Life On Mars (BBC1)
IN this new series from the makers of Spooks and Hustle, John Simm stars as a policeman... oh dear, I can hear you switching off already as you think to yourself, "Not another police series".
The whole point about Life On Mars is that this isn't just another police series. The makers have put a fascinating twist on the familiar cop show format.
Think The Sweeney crossed with Quantum Leap. DCI Sam Tyler recovers consciousness after a road accident in 2006 and finds himself in 1973. This takes a big leap of imagination on the part of both Tyler and the audience. But go along with it and the idea grows more appealing.
Tyler is the 21st century fish out of water in a decade when shirt collars were wide, trousers were flared and shoes had Cuban heels. What the police didn't have were investigation aids and methods that are taken for granted now, everything from computers to forensics.
Tyler is plunged into a male-dominated world of detectives operating from smoke-filled offices and who'll give a suspect a good thumping to make him talk. Women, kept in the menial jobs, are called "birds" and only good for sex and making tea.
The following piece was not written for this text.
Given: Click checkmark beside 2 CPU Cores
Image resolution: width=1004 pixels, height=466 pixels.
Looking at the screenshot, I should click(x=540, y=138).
Tyler, understandably, needs time to adjust to his new circumstances, with only a friendly female PC displaying any sign of taking seriously his claims to come from the future.
He weighs up the possibilities of his situation: either he's a time traveller, a lunatic or he's lying in a hospital bed in 2006 and none of the 1970s stuff is real.
There are signs that the last idea has some substance as he hears voices, seemingly coming from people at his bedside in 2006. "Which part of my subconscious do you hail from?", he inquires of one such visitor.
But coming to terms with 1973 gives him most problems. Telling a policeman who finds him after the accident that he was driving a Jeep ("a military vehicle?", asks the copper) and saying he needs his mobile ("your mobile what?") is more likely to get him locked up than any sympathy.
It's amazing how easy it is to say the wrong thing. When he asks the operator for a Virgin number, she rebukes him with the comment, "Don't start that sexy business with me".
And when he inquires of a colleague in the office where his PC terminal is, he's asked: "What do you want - a constable up here?".
Clearly, the scene is set for more misunderstandings of a similar nature as Tyler adjusts to Life On Mars (and yes, the David Bowie song was playing on his iPod at the time of the accident).
All this is totally ludicrous if not downright daft, but there's a good enough cast - led by Simm's Tyler and Philip Glenister as his tough new boss - to make you go along with the ruse and ensure it isn't just an exercise in Seventies nostalgia.